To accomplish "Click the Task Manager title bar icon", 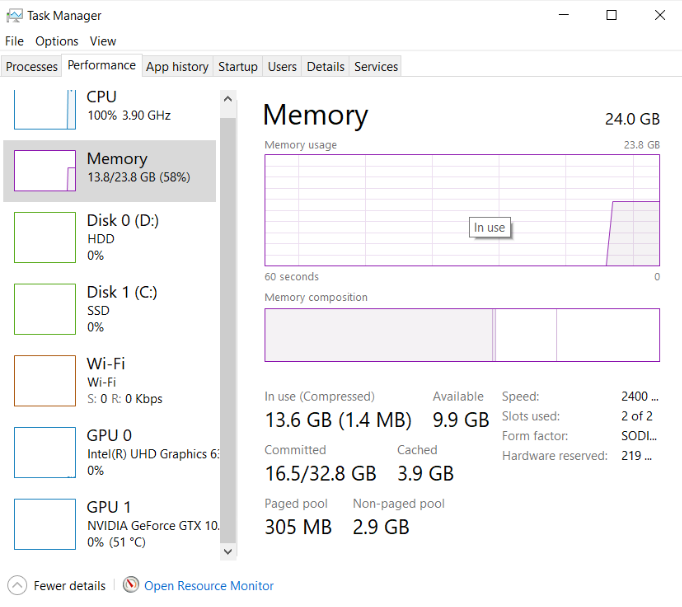I will point(14,16).
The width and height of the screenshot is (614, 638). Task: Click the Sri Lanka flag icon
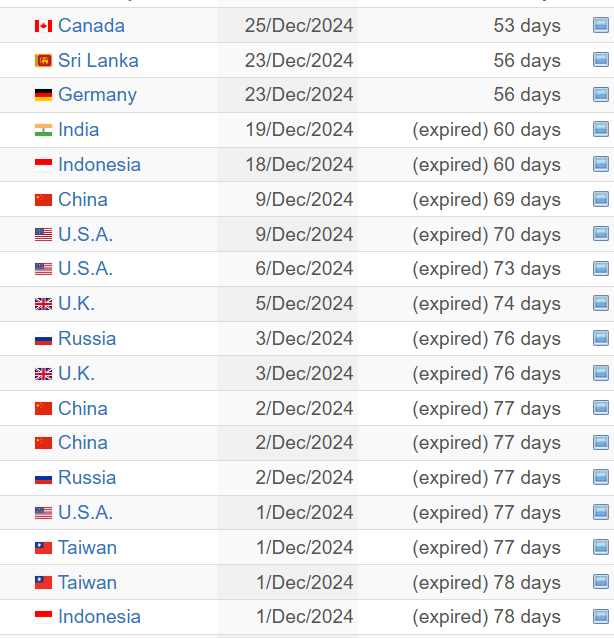pos(43,61)
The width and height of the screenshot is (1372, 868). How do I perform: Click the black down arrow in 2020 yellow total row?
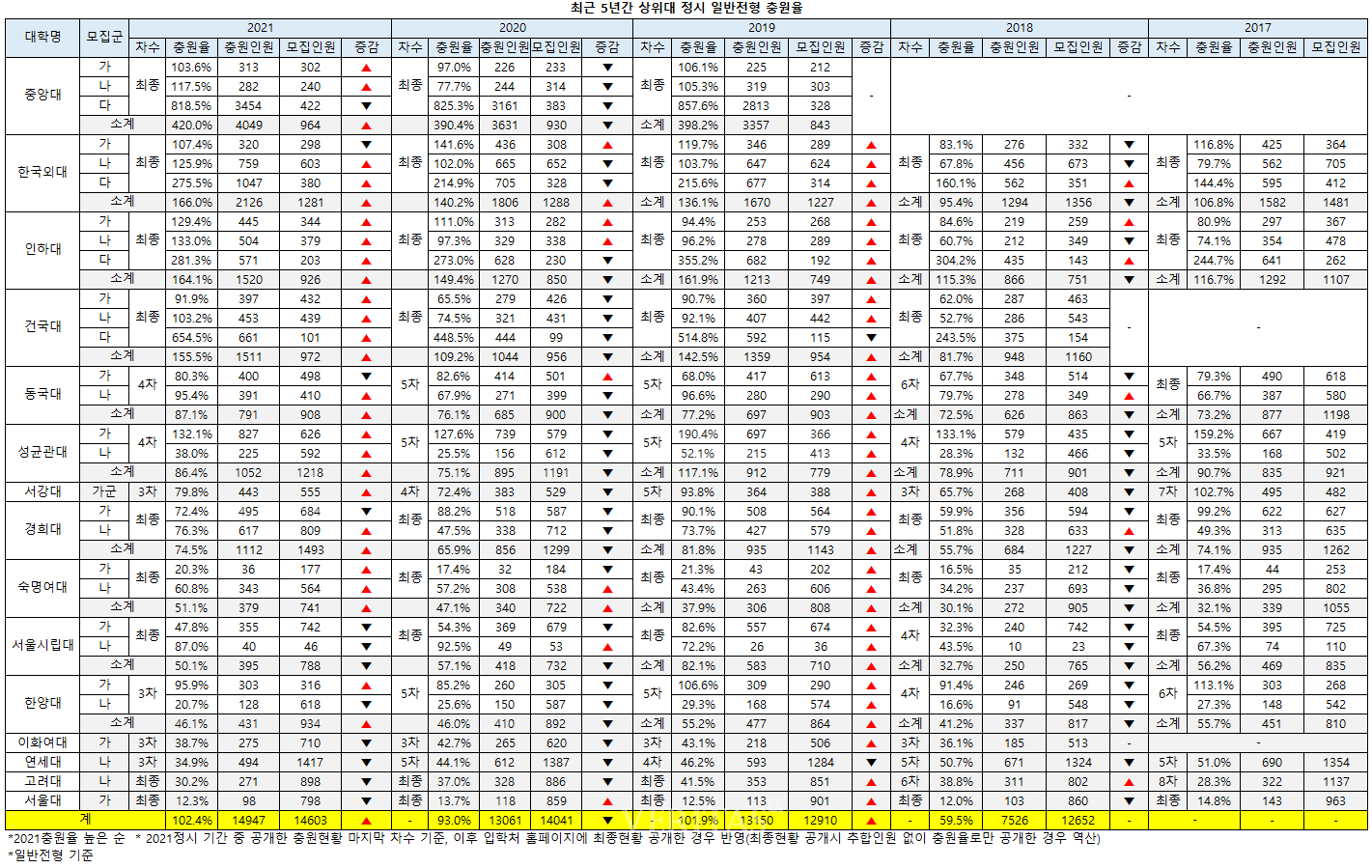tap(607, 821)
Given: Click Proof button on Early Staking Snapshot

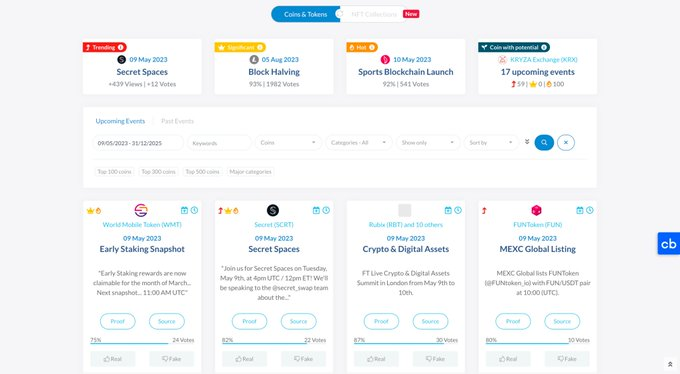Looking at the screenshot, I should (118, 322).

•••••

-- What the task asks --
Reproduce, word for word, every line from the one that contains "Given: Click Proof" to the end of the data, including both ends; omit all pictures.

-- Result of this task --
Given: Click Proof button on Early Staking Snapshot

Looking at the screenshot, I should (118, 322).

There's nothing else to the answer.